Des divisions internes de plus en plus marquées

En interne, la bataille fait rage au Front National. Ludovic de Danne, secrétaire général du groupe d’extrême droite Europe des Nations et des libertés (ENL) au Parlement européen, a été évincé de son poste, puis a quitté le FN dans la foulée ce vendredi 8 septembre et ce, alors qu’il était le conseiller international de Marine Le Pen. Et ce n’est pas tout. Sophie Montel, vice-présidente des Patriotes, a été exclue de la présidence du groupe FN au conseil régional de Bourgogne-Franche-Comté tandis que Franck de Lapersonne, formant avec Montel et Philippot le triumvirat des Patriotes, s’est vu refusé un contrat de travail par Marine Le Pen en personne. Selon le journal L’Opinion, la présidente du FN aurait même demandé à Philippot de quitter la présidence de l’association.

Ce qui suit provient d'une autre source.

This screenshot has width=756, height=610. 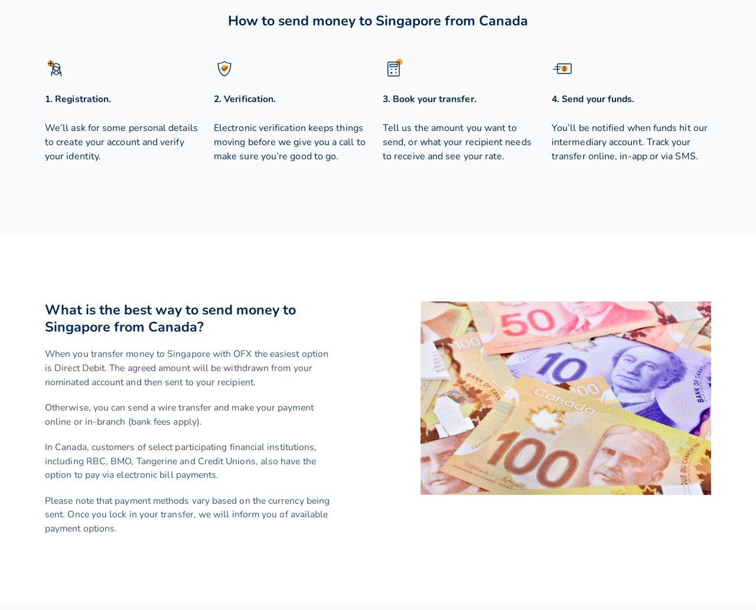 I want to click on 'INR', so click(x=404, y=354).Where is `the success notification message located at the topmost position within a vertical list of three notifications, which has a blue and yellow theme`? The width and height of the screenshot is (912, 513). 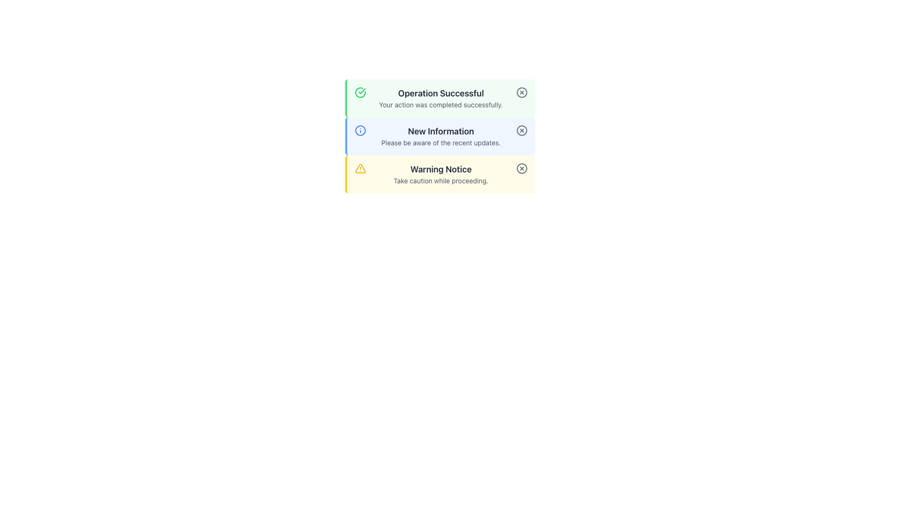
the success notification message located at the topmost position within a vertical list of three notifications, which has a blue and yellow theme is located at coordinates (439, 98). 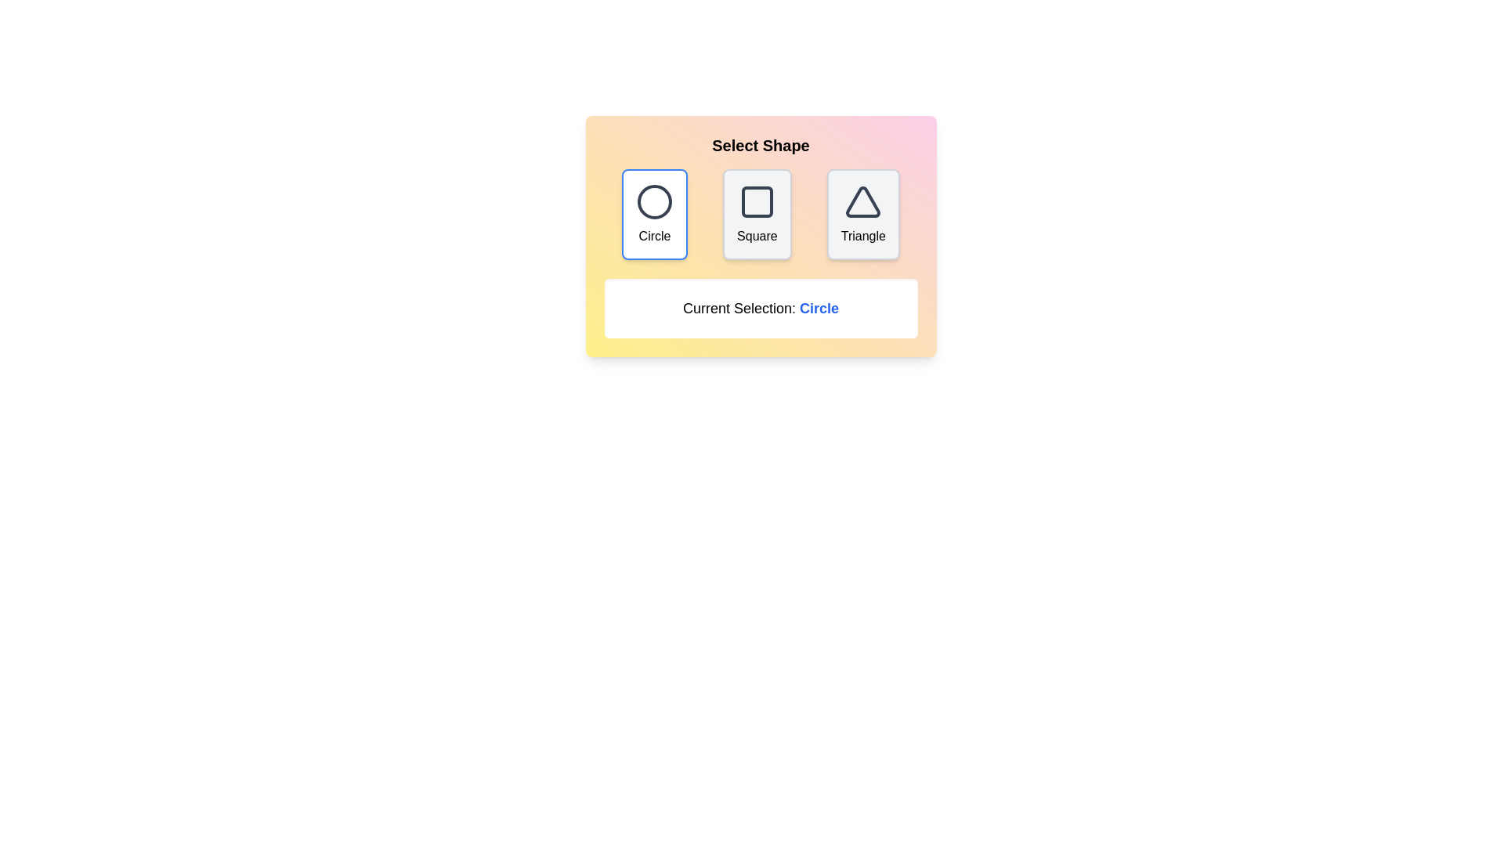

« Tu fermes ta gueule, tu rases les murs et tu rentres dans les rangs »

 
Voilà en quels termes Marine Le Pen se serait adressée à Sophie Montel, selon le journal L’Opinion, autant dire que la bataille se mène à couteau tiré en interne. Au centre de toute les crispations se trouve la question de la sortie de l’euro. En effet, ce point cristallise une confrontation interne entre l’aile souverainiste et l’aile identitaire. Une situation qui a conduit à l’apparition de l’association Les Patriotes, jugés par certains cadres comme un véritable affront envers le parti et qui aurait été caché à Marine Le Pen jusqu’à la veille de sa création selon l’hebdomadaire Le Point.

Un congrès prévu pour février-mars 2018

Les semaines et mois à venir risquent d’être mouvementés au Front National. En effet, l’approche du congrès du parti, censé redéfinir le projet de la formation d’extrême droite pour la période à venir, laisse présager une exacerbation des tensions entre les différentes ailes du parti, polarisant les positions et approfondissant la fracture entamée.

Entre poursuite de l’entreprise de dédiabolisation, pas en avant vers d’autres formations issues de la droite traditionnelle ou retour à des positions plus « traditionnelles », il est clair que le Front National se trouve à la croisée des chemins, avec un risque de scission qui semble aujourd’hui un scénario plausible. La situation est à suivre de près, car chacun des scénarios peut entrainer des changements radicalement différents à l’extrême droite du champ politique, un camp historiquement et idéologiquement anti-ouvrier.